(Pixel coordinate grounding data)

------

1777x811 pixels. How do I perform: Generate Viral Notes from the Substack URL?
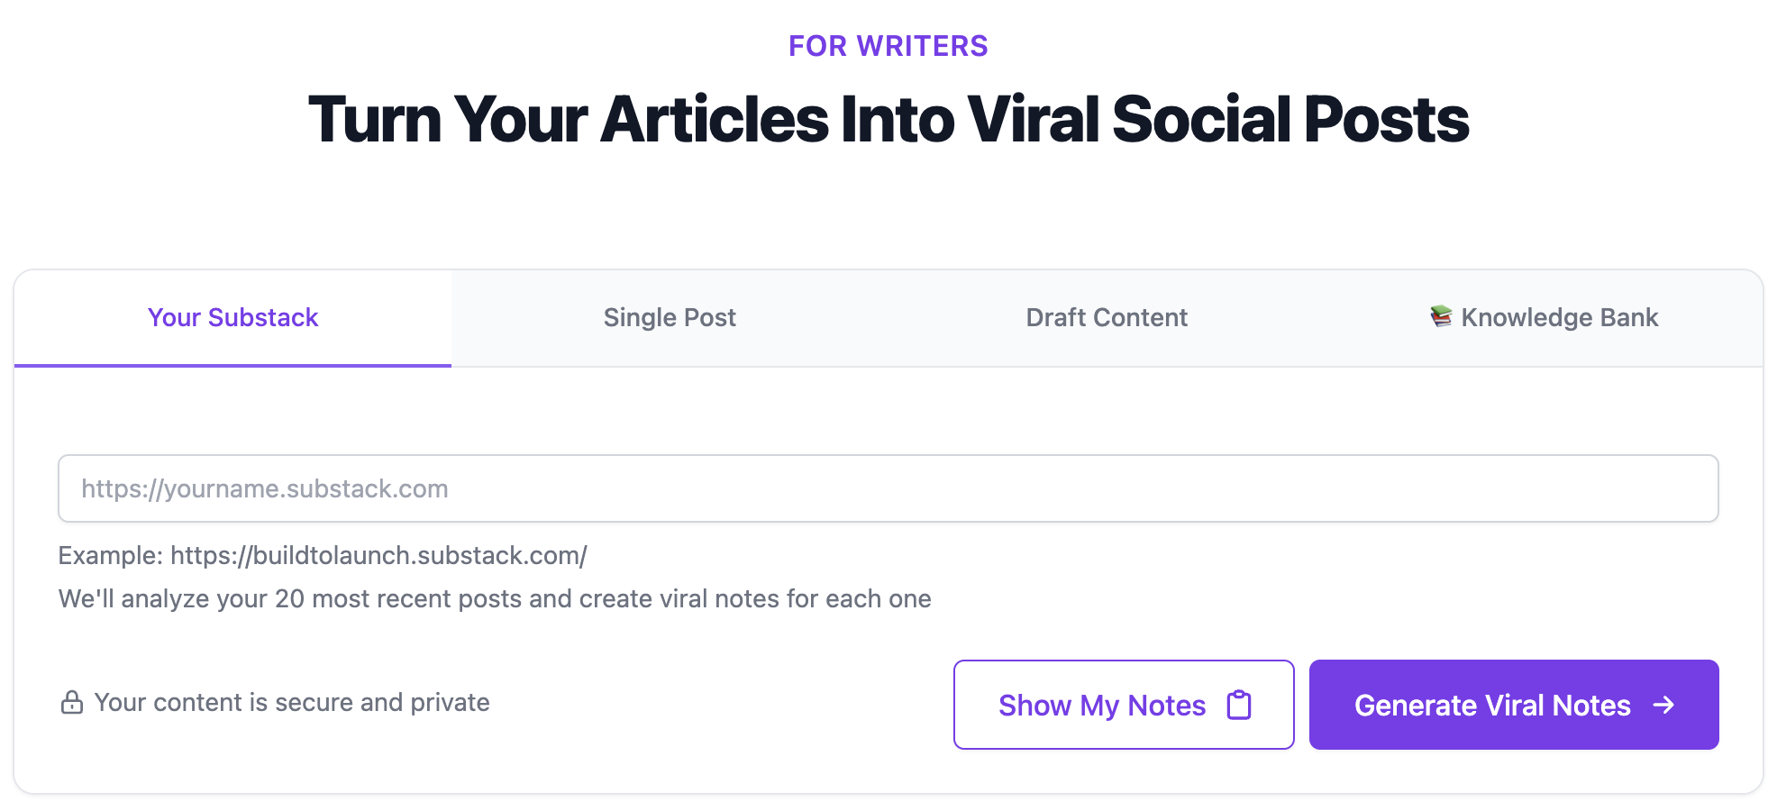[1514, 705]
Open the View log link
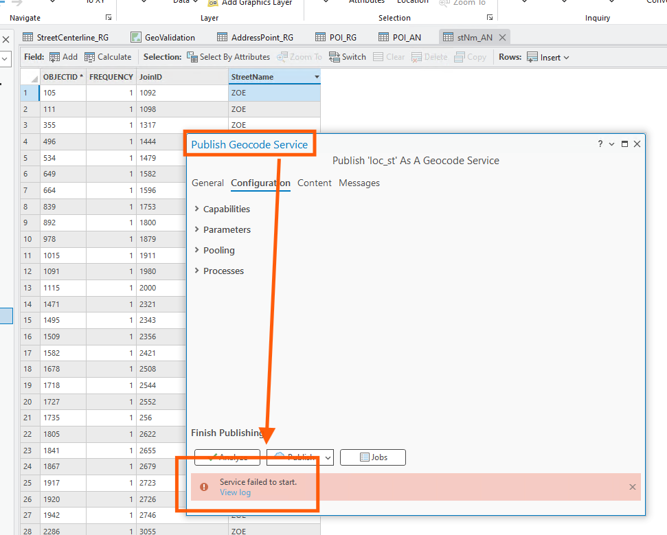 [235, 492]
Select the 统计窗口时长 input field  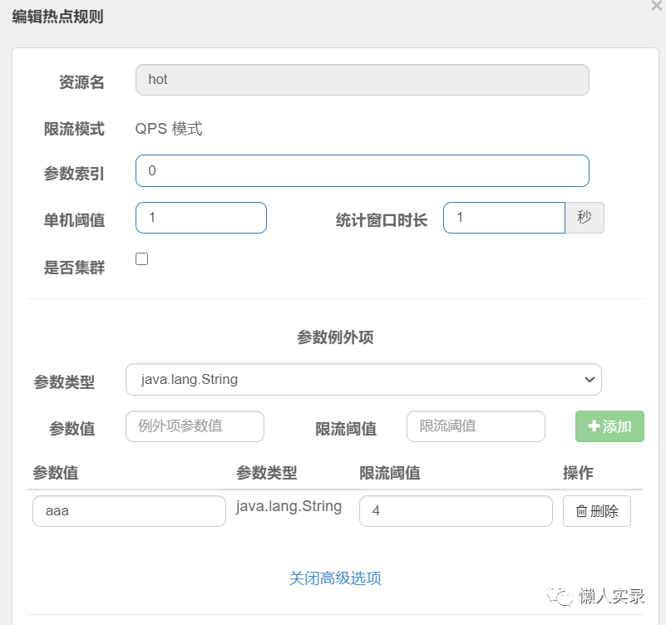point(504,218)
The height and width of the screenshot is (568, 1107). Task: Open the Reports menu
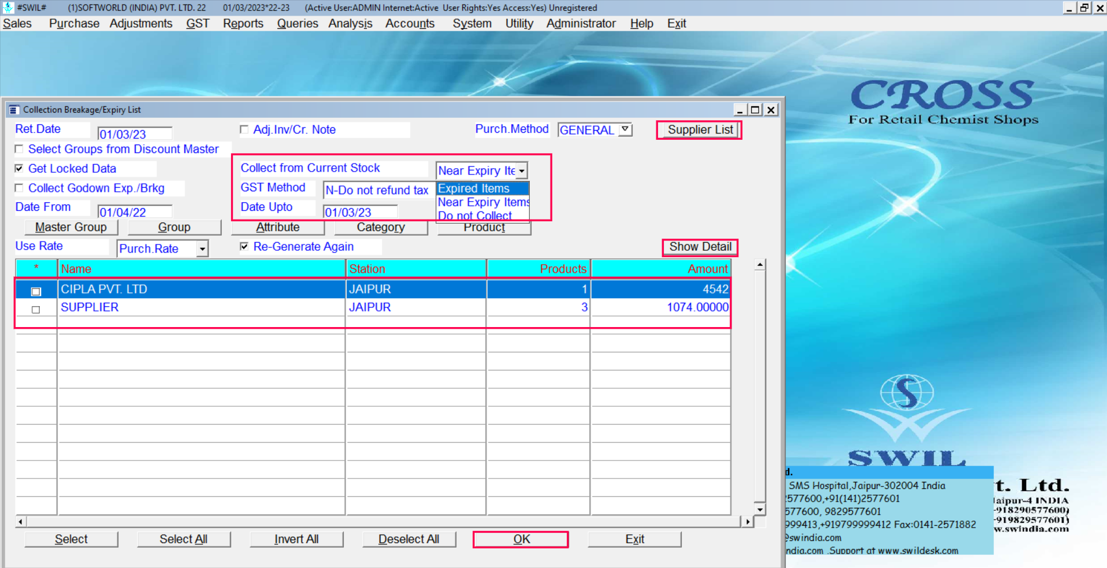243,24
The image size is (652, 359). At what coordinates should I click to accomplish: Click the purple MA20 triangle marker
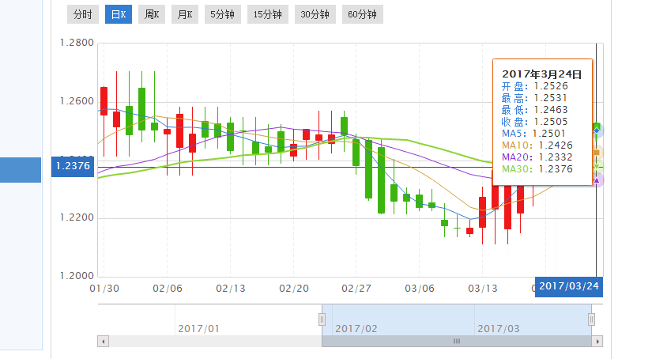tap(598, 180)
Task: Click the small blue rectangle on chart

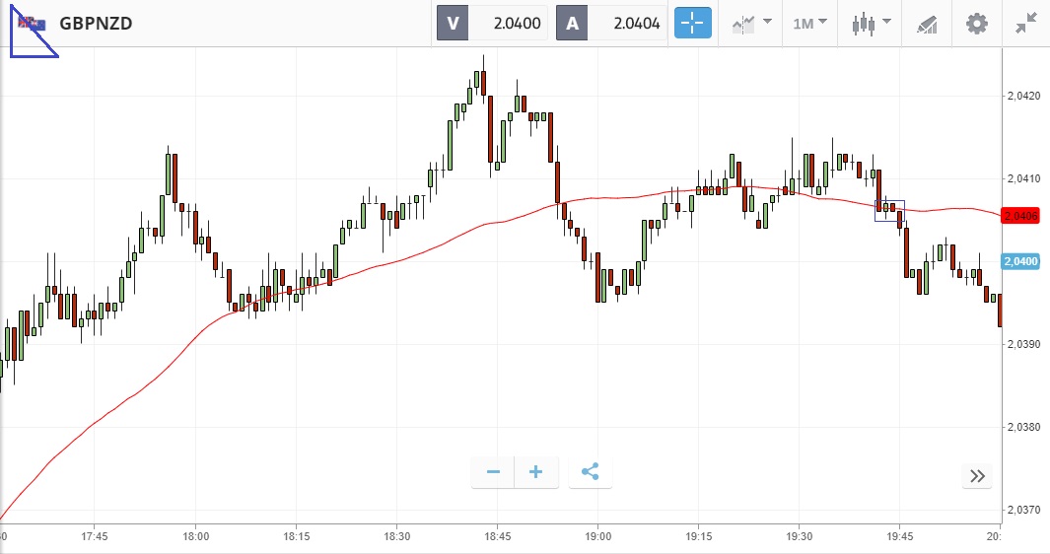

------

[PROBLEM]
In the records above, locate the line containing "The height and", then copy exactly that line and every line after it through the end, omitting pictures.

[RESULT BELOW]
The height and width of the screenshot is (568, 1107). Task: Open the Reports menu
243,24
The image size is (652, 359). At what coordinates should I click to accomplish: Click the purple MA20 triangle marker
tap(598, 180)
Task: Click the small blue rectangle on chart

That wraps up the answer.